Two types of topology
The two main types of CDN deployment topologies are scattered and consolidated. As with most things, there are distinct pros and cons to each approach. A few of the key points will be outlined below, but if you would like more information our recommendation is to read Incapsula’s CDN guide .
#1. The scattered approach
Early CDNs used the scattered approach, and it’s proven effective enough to still be in use today. A scattered CDN has a high number of low to medium capacity PoPs densely populating certain geographic areas. The idea of this approach is to give servers optimal physical proximity to users, and it absolutely does work to minimize latency. Smaller PoPs are also easy to deploy, and are effective in regions with low-connectivity.
There are also cons to the scattered CDN approach. The first is that with so many PoPs the maintenance costs are higher, and these costs can be passed on to clients. And while latency can be minimized by having so many PoPs, latency can also be increased for some website users because there are so many connection points. Responsiveness – one of the pillars of CDNs – is also harmed by the scattered approach because it takes much longer to implement new network-wide configurations across such a large number of PoPs.
If page load time is very nearly your only concern when it comes to a CDN, it may be worth looking into a scattered CDN. This deployment topology has always been designed to optimize users’ proximity to servers and speed up page load times. If a little extra speed is worth the trade-off of having reduced responsiveness and no added security, this may be the solution for you.
A consolidated CDN consists of a smaller number of high-capacity PoPs in major data centers. This is a decidedly more modern approach to CDNs. Having fewer PoPs means lower costs, better responsiveness for configuration deployment, and excellent scalability and security, including DDoS protection.
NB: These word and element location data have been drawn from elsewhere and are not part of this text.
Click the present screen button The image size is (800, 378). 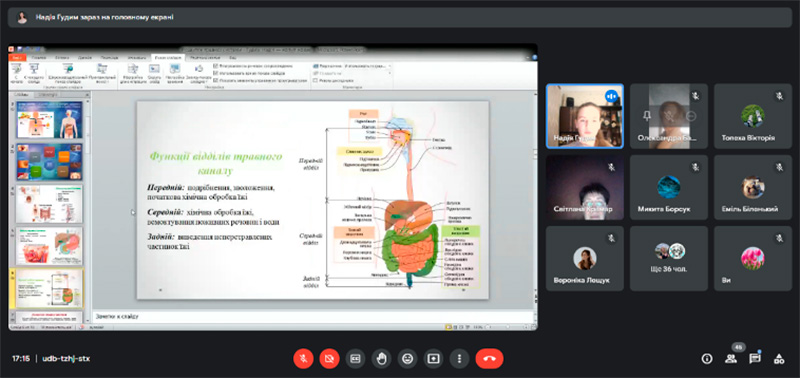(433, 359)
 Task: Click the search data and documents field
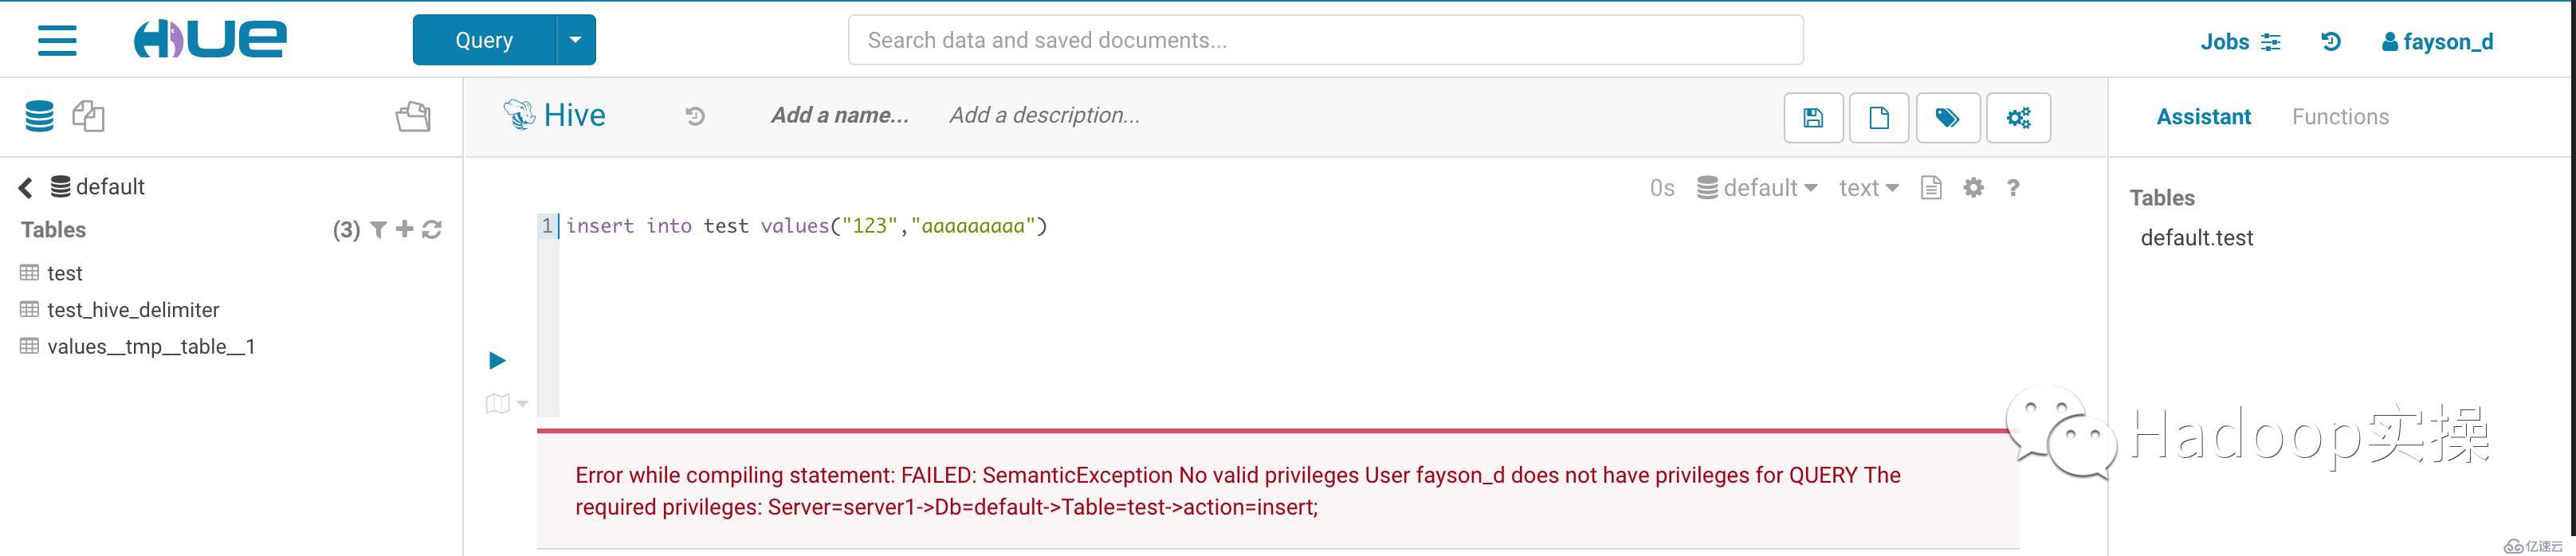point(1325,40)

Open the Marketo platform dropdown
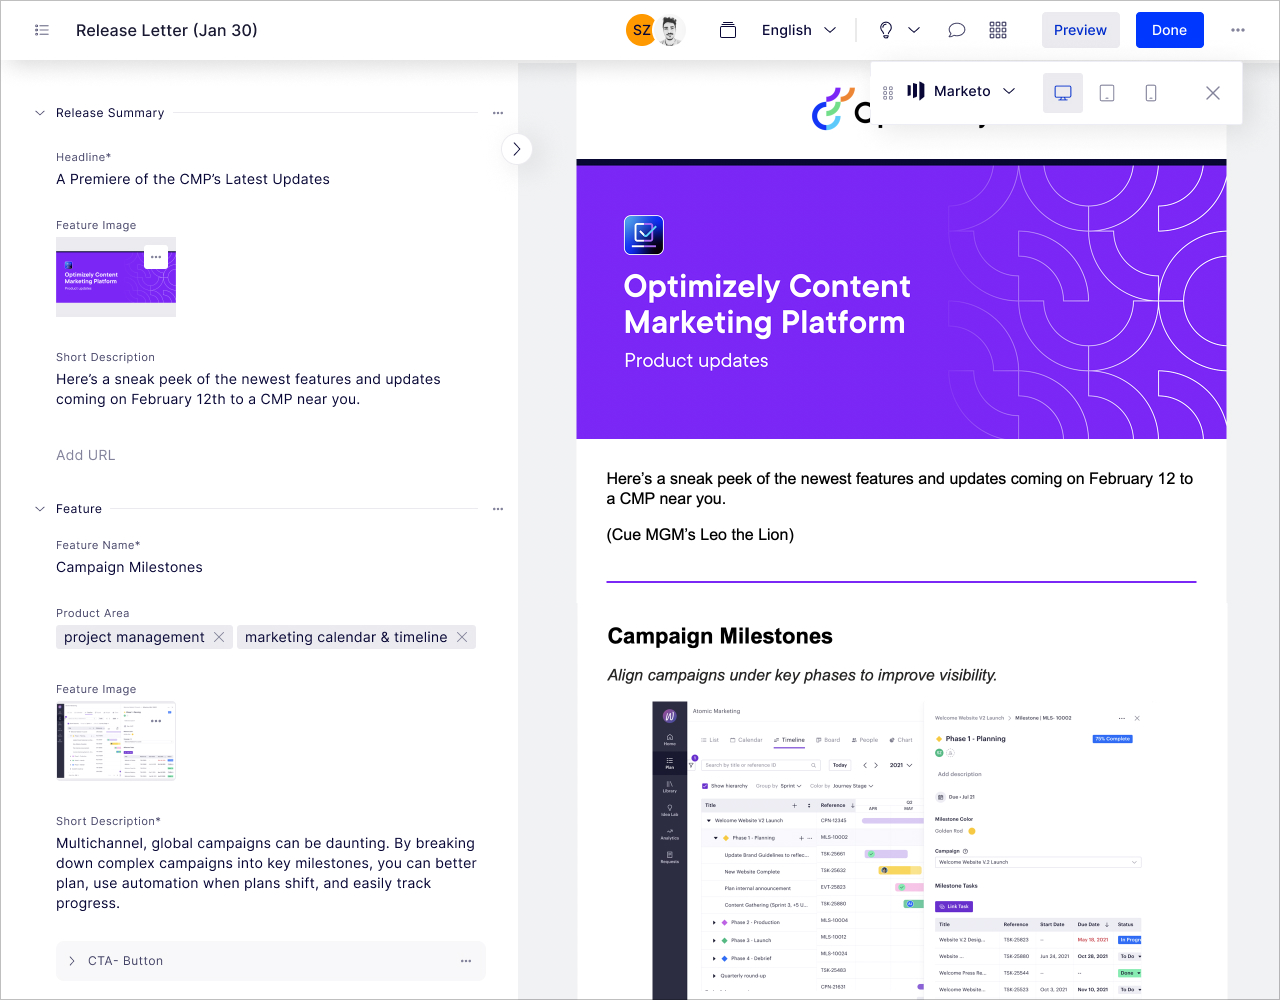(x=1010, y=91)
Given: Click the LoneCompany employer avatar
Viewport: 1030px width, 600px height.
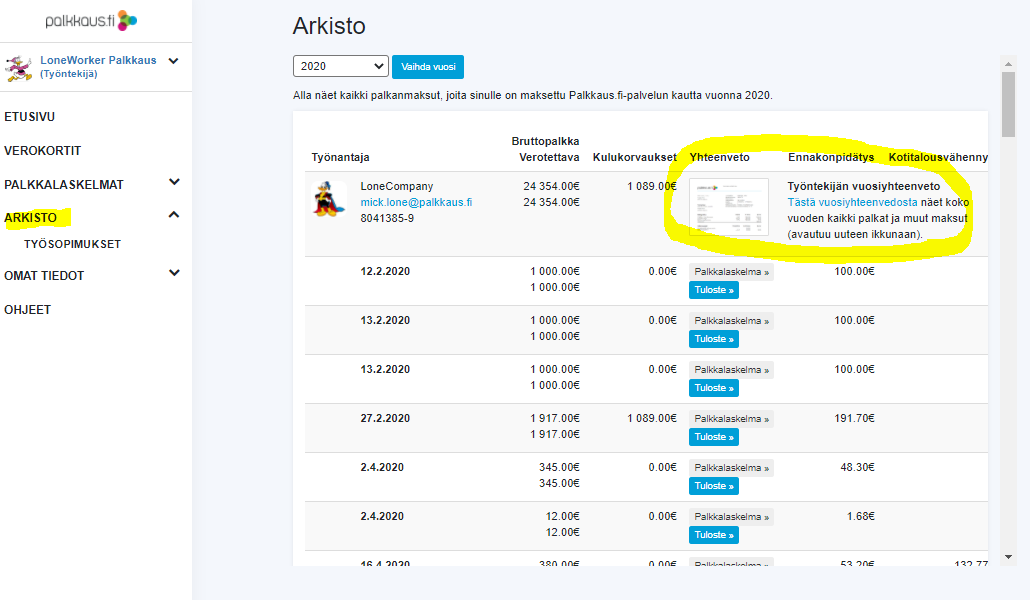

The downside to the consolidated approach is that these high-capacity PoPs are more complex and take longer to deploy, so if you’re looking for a network that’s going to expand rapidly, it isn’t going to be a consolidated network. This approach is also less effective in regions with low-connectivity.
Overall, for a CDN that provides great website performance, great responsiveness for configuration deployment, and the security necessary to protect your website as well as your users, all with a lower cost, you’re probably going to be looking for a consolidated CDN.
It can be hard to trust that an issue is being made simpler or more clear when terms like architecture and deployment topology start getting thrown around, but a fundamental understanding of not only what a CDN does but how it does it will help you find the best CDN solution for your website.
It’s your website, your users, and your money. Well worth this extra bit of homework.